Collected data:
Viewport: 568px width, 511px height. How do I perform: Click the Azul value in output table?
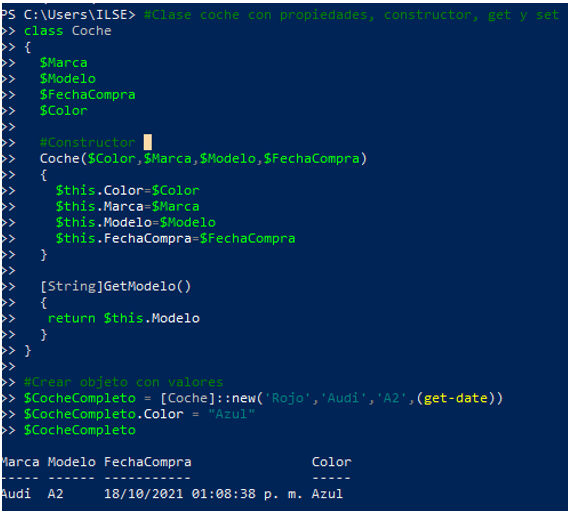327,494
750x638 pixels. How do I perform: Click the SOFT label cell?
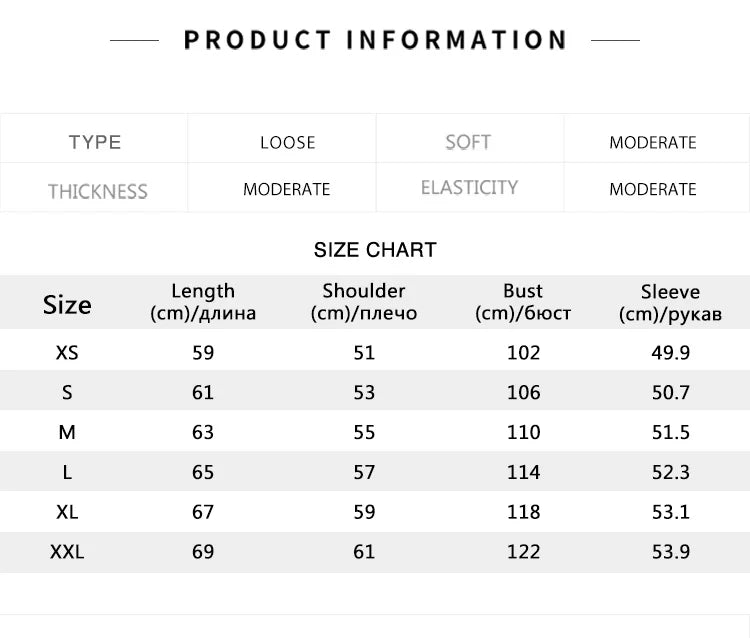point(468,142)
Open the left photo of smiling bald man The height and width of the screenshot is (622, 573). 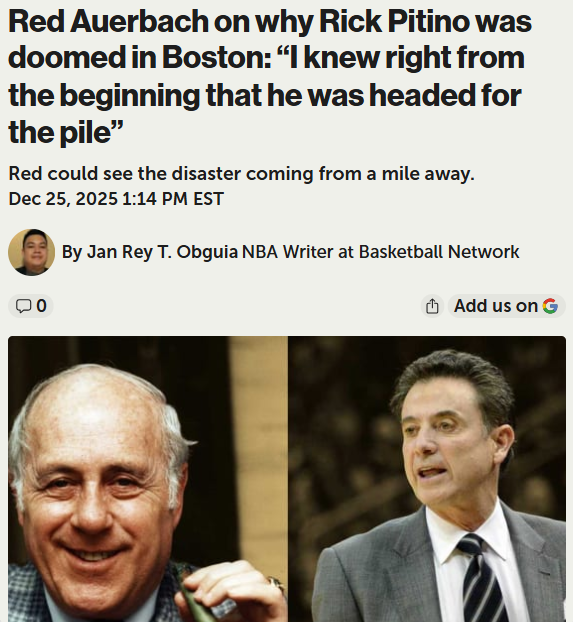(148, 479)
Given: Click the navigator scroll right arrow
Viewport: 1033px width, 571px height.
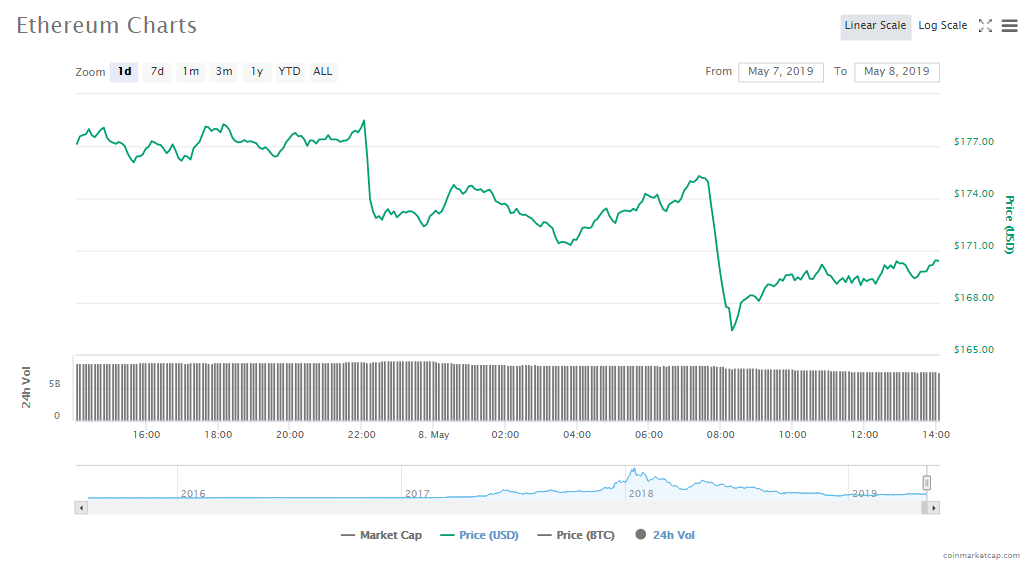Looking at the screenshot, I should pos(933,508).
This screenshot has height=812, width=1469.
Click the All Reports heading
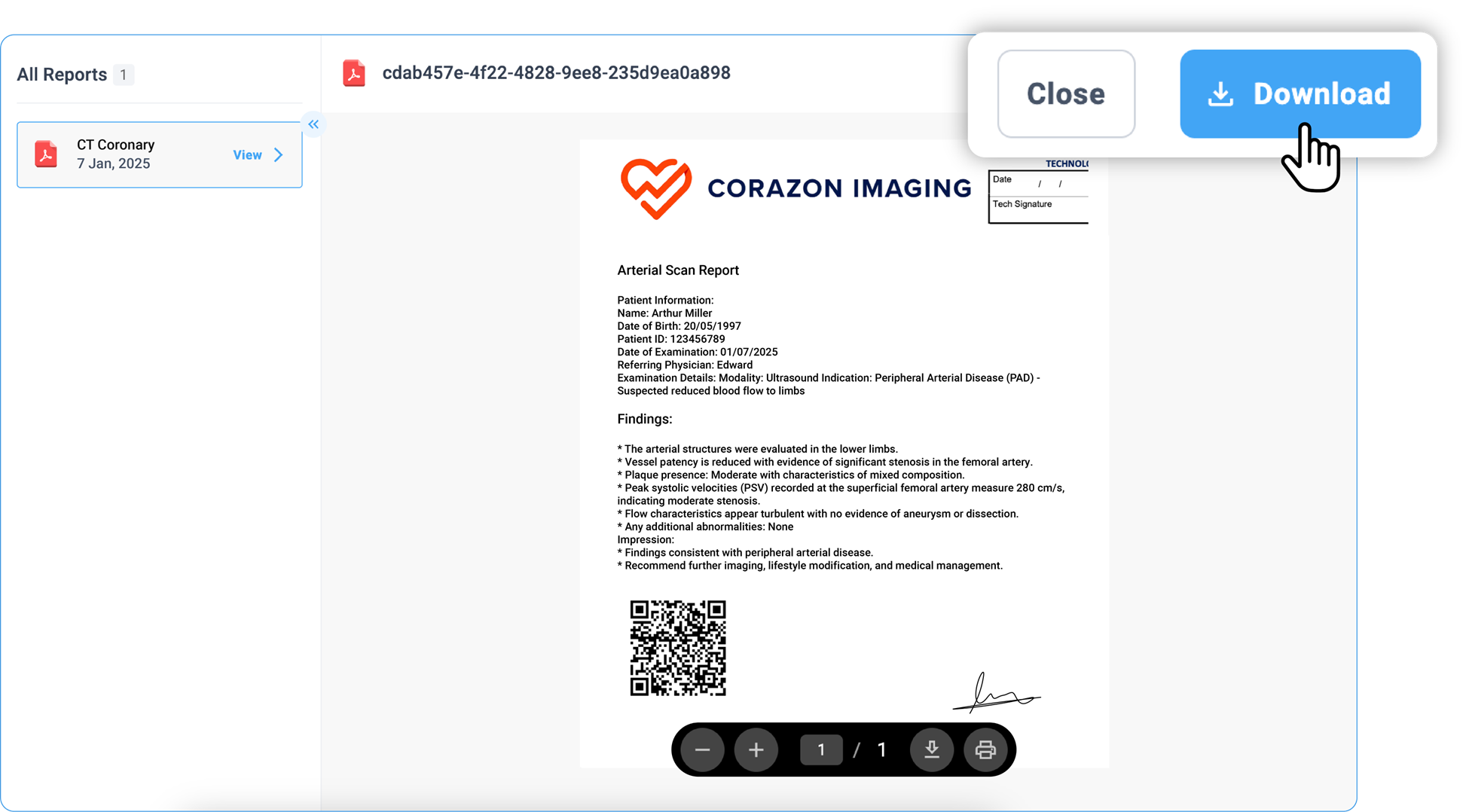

*Your assignment*:
Please give a word-for-word transcript of the lines from the one holding "Given: Click the navigator scroll right arrow" through the final line of the entries, both ends kept, with no pictures.

*Result of the exercise*:
Given: Click the navigator scroll right arrow
Viewport: 1033px width, 571px height.
Looking at the screenshot, I should pos(933,508).
This screenshot has height=812, width=1469.
Click the All Reports heading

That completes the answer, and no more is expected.